Task description: Please retype the data in full and exactly; the pictures are not part of the copy.

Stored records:

=====

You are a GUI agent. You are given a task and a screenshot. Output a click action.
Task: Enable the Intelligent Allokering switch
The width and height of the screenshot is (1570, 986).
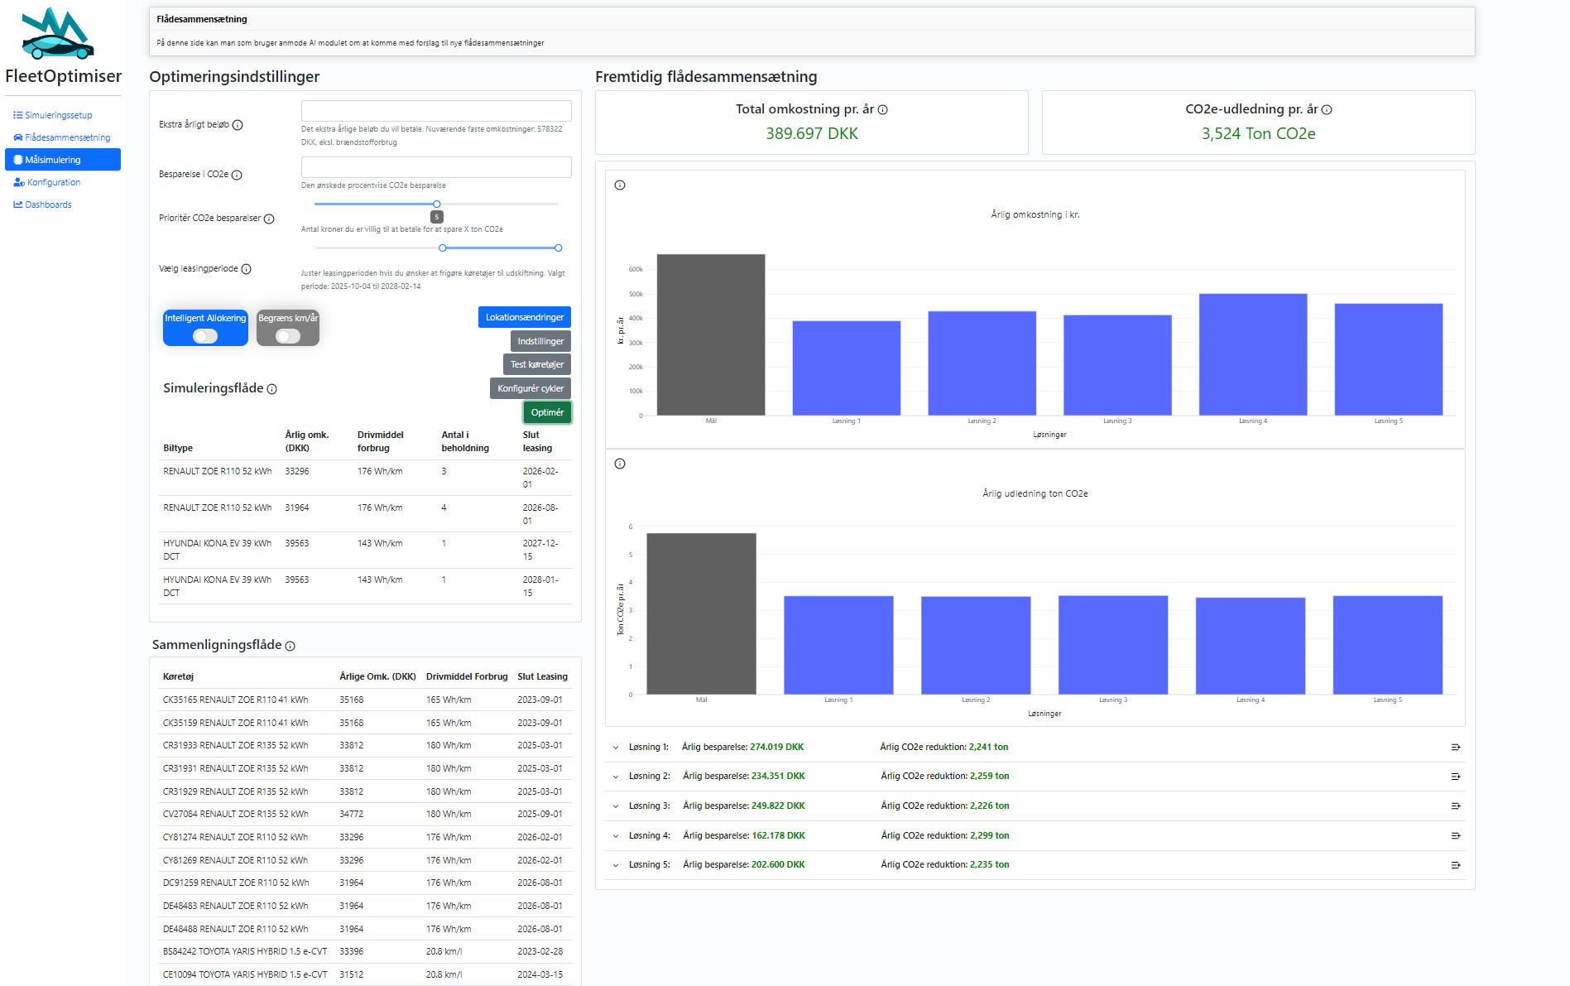tap(205, 336)
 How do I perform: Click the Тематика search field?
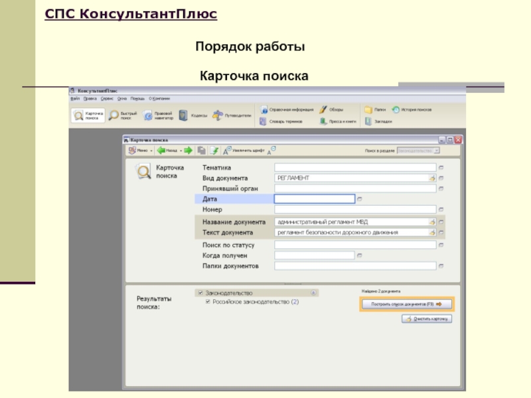(x=355, y=168)
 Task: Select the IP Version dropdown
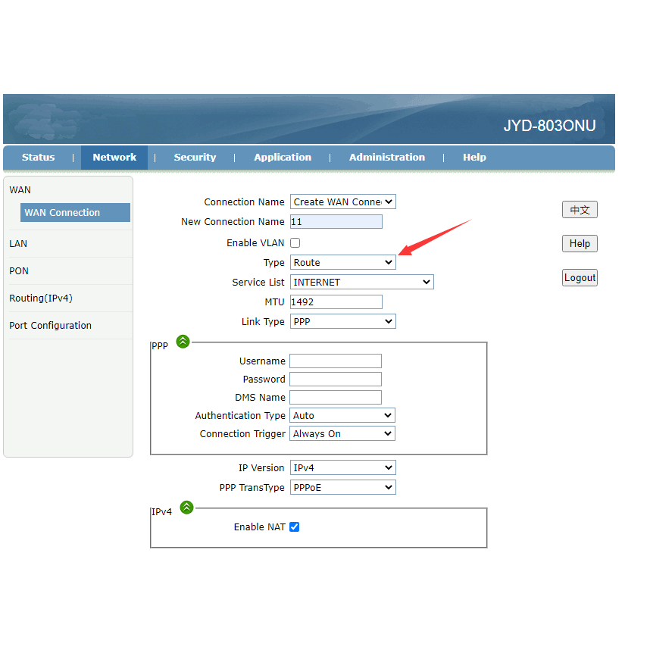pyautogui.click(x=342, y=468)
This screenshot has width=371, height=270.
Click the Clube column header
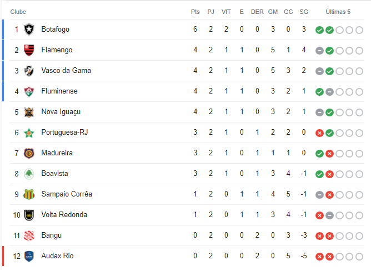[x=18, y=12]
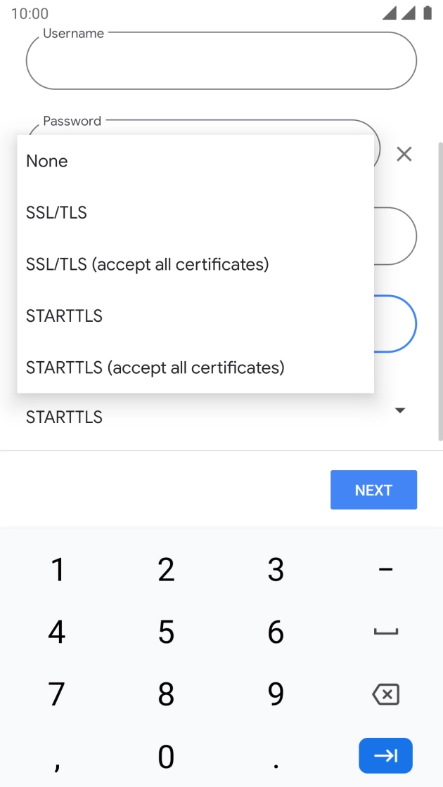
Task: Tap the NEXT button
Action: pos(373,490)
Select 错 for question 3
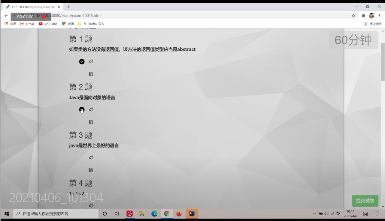 click(82, 170)
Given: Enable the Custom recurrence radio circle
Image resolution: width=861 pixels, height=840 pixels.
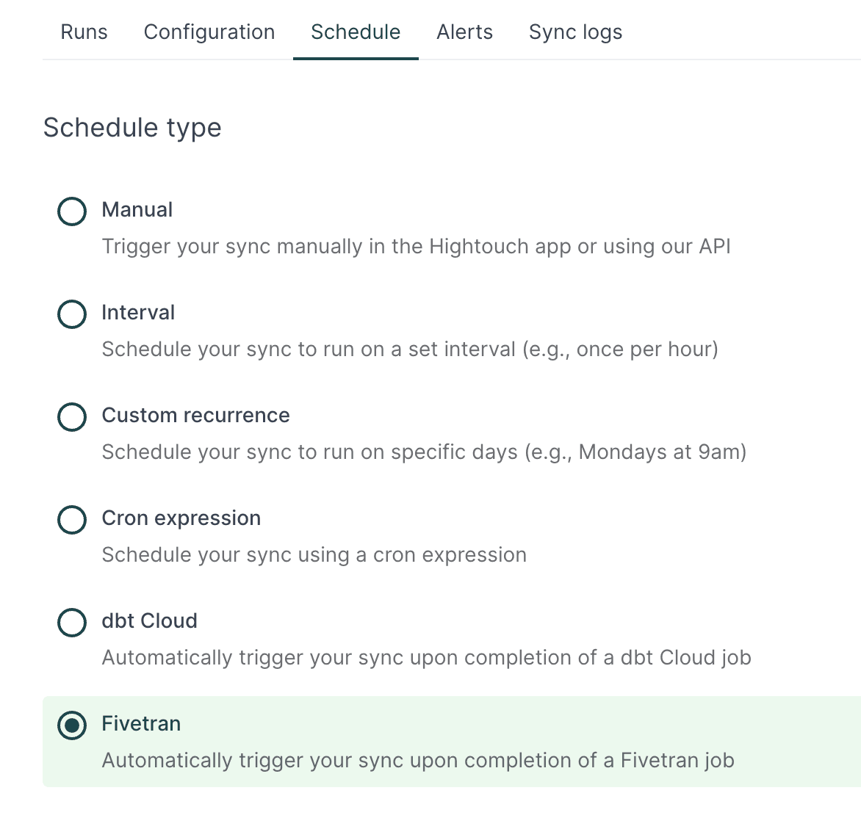Looking at the screenshot, I should click(x=72, y=417).
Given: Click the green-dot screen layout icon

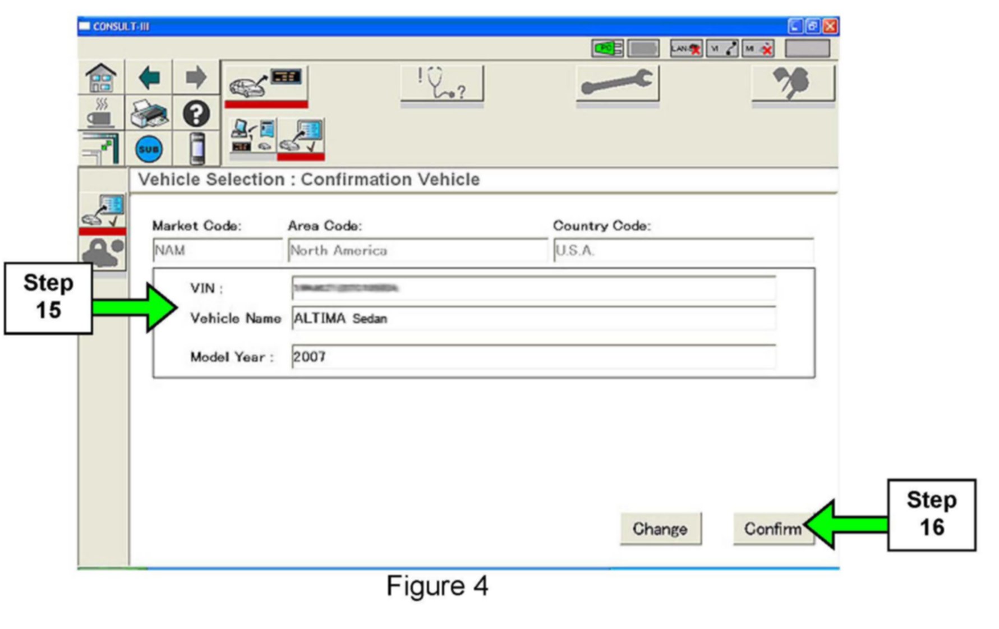Looking at the screenshot, I should pyautogui.click(x=101, y=149).
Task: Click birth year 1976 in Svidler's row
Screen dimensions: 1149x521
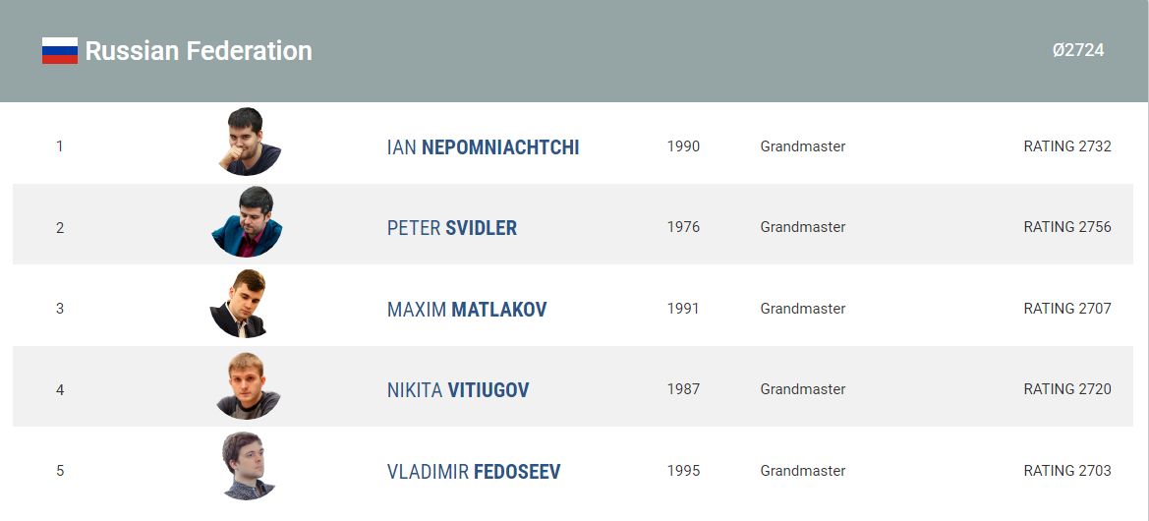Action: tap(683, 227)
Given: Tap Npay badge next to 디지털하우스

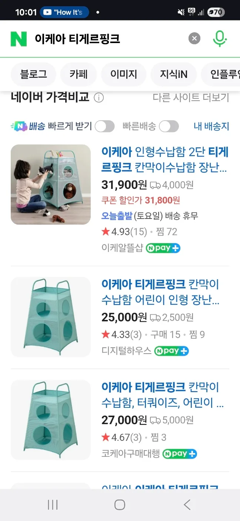Looking at the screenshot, I should (x=171, y=351).
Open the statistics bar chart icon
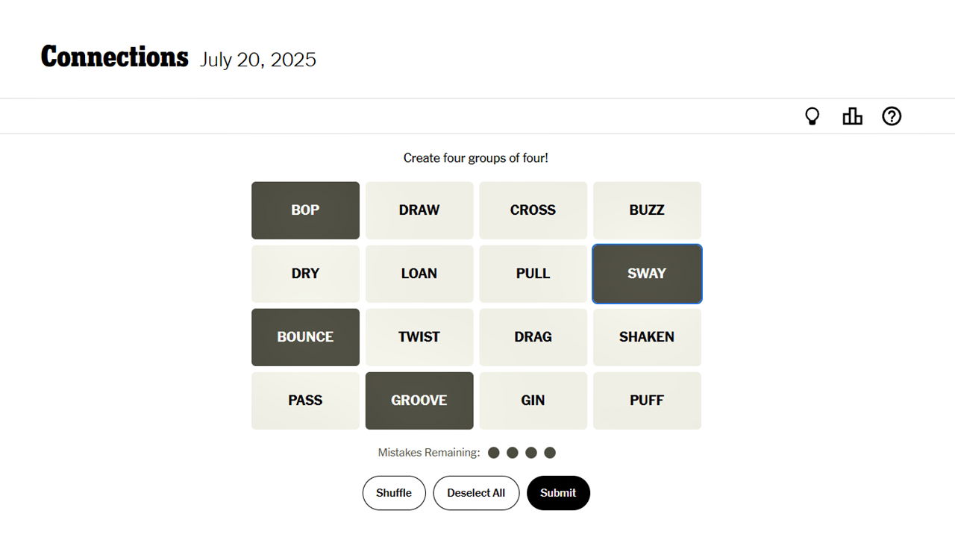This screenshot has width=955, height=537. 852,116
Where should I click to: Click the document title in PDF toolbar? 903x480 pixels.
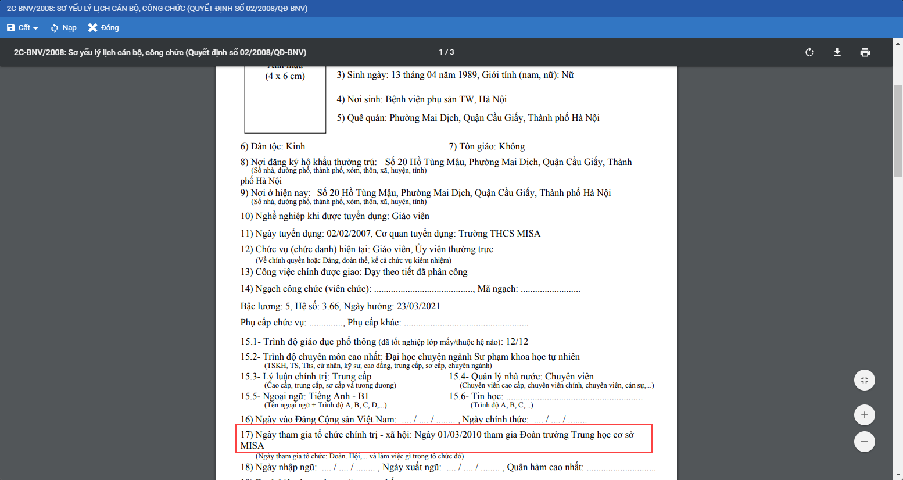coord(160,52)
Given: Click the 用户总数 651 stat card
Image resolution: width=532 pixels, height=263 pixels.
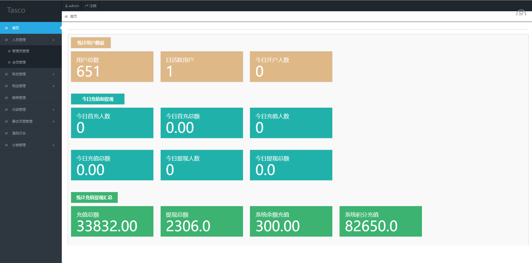Looking at the screenshot, I should (x=112, y=67).
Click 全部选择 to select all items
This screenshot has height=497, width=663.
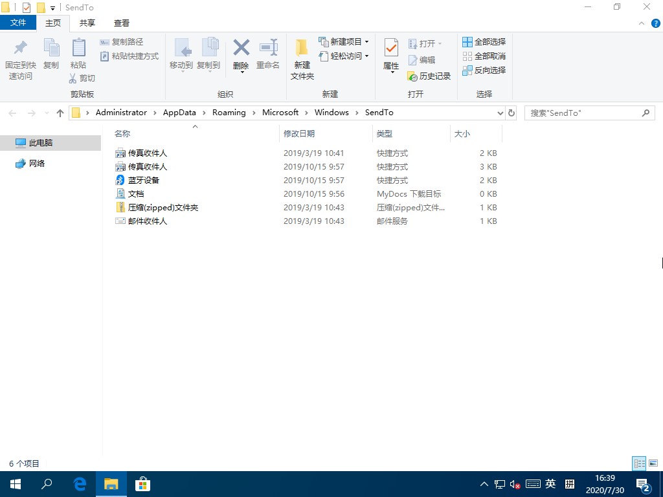tap(484, 41)
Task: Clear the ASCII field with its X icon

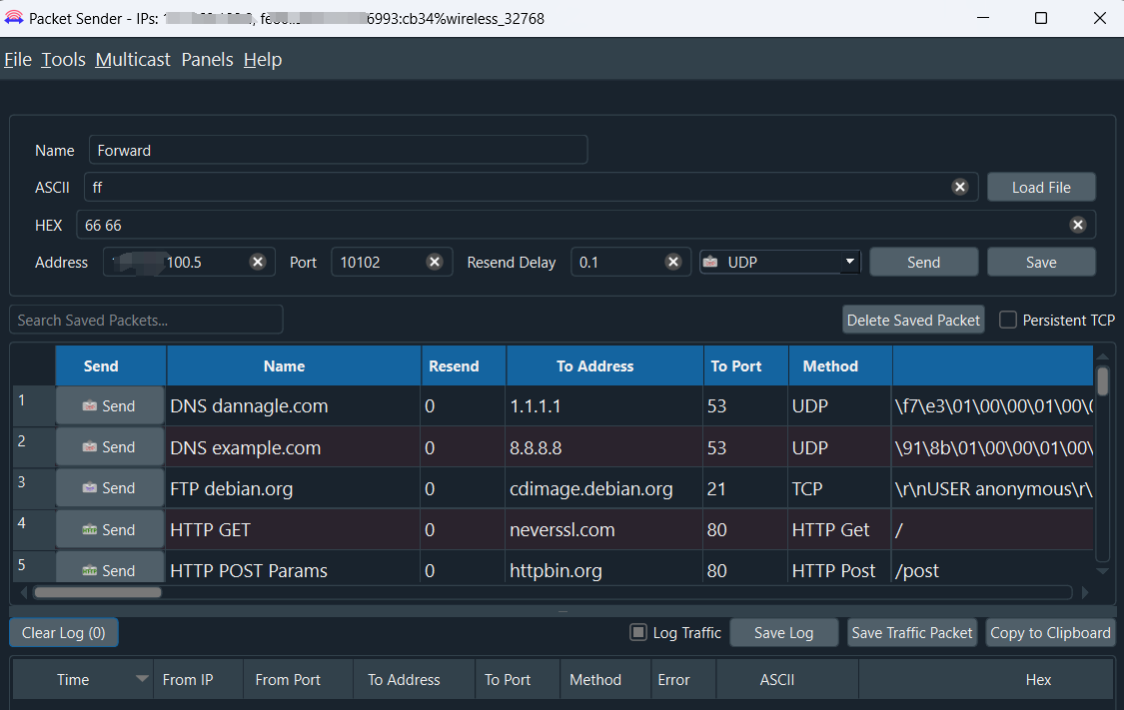Action: pos(959,187)
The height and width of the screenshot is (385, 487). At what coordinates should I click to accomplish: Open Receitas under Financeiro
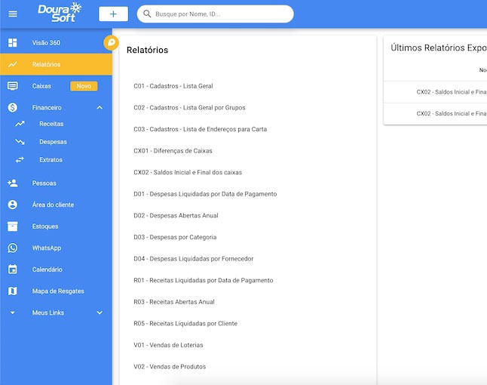(51, 124)
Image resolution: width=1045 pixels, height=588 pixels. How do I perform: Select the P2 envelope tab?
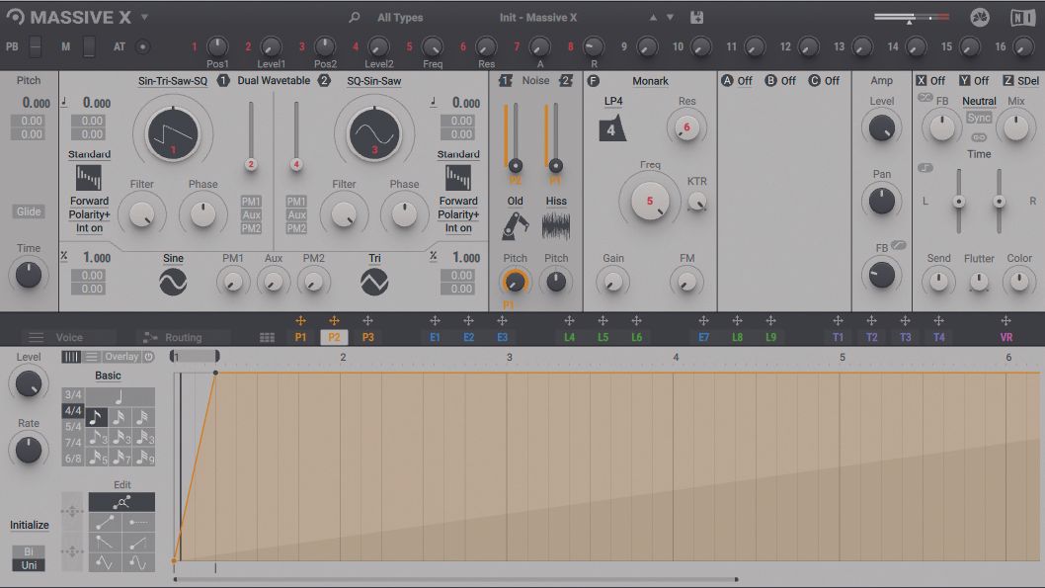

=====

Output for this task:
You are a GUI agent. You are given a task and a screenshot. Output a click action.
Task: Enable the Intelligent Allokering switch
The width and height of the screenshot is (1570, 986).
tap(205, 336)
 How do I perform: Click the Тематика search field?
(x=355, y=168)
 Task: Select the IP Version dropdown
pyautogui.click(x=342, y=468)
This screenshot has width=371, height=270.
Click the Clube column header
[x=18, y=12]
Task: Tap the NEXT button
Action: pos(373,490)
Select 错 for question 3
 click(82, 170)
Given: Enable the Custom recurrence radio circle
Image resolution: width=861 pixels, height=840 pixels.
Looking at the screenshot, I should click(x=72, y=417).
Given: Click the green-dot screen layout icon

Looking at the screenshot, I should pyautogui.click(x=101, y=149).
Task: Click birth year 1976 in Svidler's row
Screen dimensions: 1149x521
Action: tap(683, 227)
Given: Tap Npay badge next to 디지털하우스

Looking at the screenshot, I should (x=171, y=351).
Open the statistics bar chart icon
This screenshot has width=955, height=537. 852,116
Where should I click to: Click the document title in PDF toolbar? 903x480 pixels.
coord(160,52)
Given: Click the 用户总数 651 stat card
Image resolution: width=532 pixels, height=263 pixels.
Looking at the screenshot, I should (x=112, y=67).
Click 全部选择 to select all items
This screenshot has height=497, width=663.
tap(484, 41)
Task: Clear the ASCII field with its X icon

Action: pos(959,187)
The height and width of the screenshot is (385, 487). At what coordinates should I click to accomplish: Open Receitas under Financeiro
(51, 124)
Image resolution: width=1045 pixels, height=588 pixels. How do I perform: Select the P2 envelope tab?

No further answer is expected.